Sin City, c’est avant tout une énorme machine commerciale : l’adaptation d’un célèbre comic-books (du moins aux Etats-Unis) écrit par le tout aussi célèbre Frank Miller. C’est aussi une prouesse technique par l’image noir et blanc qui flirte avec quelques couleurs vives, et par un film tourné intégralement sur fond vert. Sans oublier un casting affolant, dépassant largement celui d’Ocean’s Eleven, avec, pour ne citer qu’eux : Bruce Willis, Mickey Rourke, Clive Owen, Jessica Alba, Benicio Del Toro, Josh Hartnett, Elijah Wood, Brittany Murphy, etc.
Mais Sin City, c’est avant tout la ville du péché. La ville du crime, du mensonge, de l’obscurité. Tout l’univers est très stylisé, chaque coin de rue nous montre un Sin City encore plus sale. Le noir et blanc est bien maîtrisé, et les quelques touches de couleur suffisent à magnifier le film. Mais le réalisateur va beaucoup plus loin, en stylisant la narration en elle-même. On se retrouve donc face à de longs et délicieux monologues en voix off, qui nous donnent l’impression que l’on nous raconte vraiment une histoire. L’adaptation BD est très réussie, il ne manquerait plus que les bulles.

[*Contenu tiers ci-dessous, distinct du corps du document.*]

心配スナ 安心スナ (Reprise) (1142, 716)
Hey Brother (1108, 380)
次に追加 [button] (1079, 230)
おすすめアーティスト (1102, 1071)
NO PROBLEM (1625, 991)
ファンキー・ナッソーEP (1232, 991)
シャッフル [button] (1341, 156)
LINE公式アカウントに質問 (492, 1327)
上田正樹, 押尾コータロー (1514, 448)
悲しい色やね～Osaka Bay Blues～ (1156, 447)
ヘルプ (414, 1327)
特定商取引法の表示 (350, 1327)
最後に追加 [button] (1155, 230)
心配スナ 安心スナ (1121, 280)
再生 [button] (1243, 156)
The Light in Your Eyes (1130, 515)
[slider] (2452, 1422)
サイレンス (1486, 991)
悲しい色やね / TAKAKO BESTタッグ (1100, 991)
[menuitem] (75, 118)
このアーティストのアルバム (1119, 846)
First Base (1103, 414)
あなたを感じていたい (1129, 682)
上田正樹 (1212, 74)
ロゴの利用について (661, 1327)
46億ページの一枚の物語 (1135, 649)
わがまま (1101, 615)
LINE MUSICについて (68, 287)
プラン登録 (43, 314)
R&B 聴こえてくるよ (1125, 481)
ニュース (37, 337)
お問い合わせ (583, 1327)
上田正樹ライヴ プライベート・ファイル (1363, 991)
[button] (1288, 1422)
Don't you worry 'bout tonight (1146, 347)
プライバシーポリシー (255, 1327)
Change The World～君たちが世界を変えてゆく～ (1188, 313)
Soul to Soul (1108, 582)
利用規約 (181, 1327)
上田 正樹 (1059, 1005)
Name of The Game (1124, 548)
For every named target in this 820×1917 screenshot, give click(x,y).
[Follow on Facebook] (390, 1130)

Et les personnages sont d’un charisme incroyable : les acteurs ont fait un très bon travail autant sur le plan physique que sur leur psychologie. Josh Harnett, malgré ses très courtes apparitions, nous fait frémir en tuant ses victimes, Mickey Rourke est tout aussi impressionnant dans sa performance, et même Benicio Del Toro est méconnaissable. Tout cet ensemble finit par nous envoûter : on reste les yeux rivés devant l’écran et on finit même par trouver le film trop court.
Etrangement, ce film rappelle un tout autre film culte : Pulp Fiction de Quentin Tarantino. Des petites histoires imbriquées l’une dans l’autre, une introduction percutante, des longs dialogues et des scènes de violences magnifiques. Hasard ou non, Quentin Tarantino a lui aussi participé à ce film, en réalisant une petite séquence pour son ami Robert Rodriguez. Encore un argument intéressant pour aller voir le film.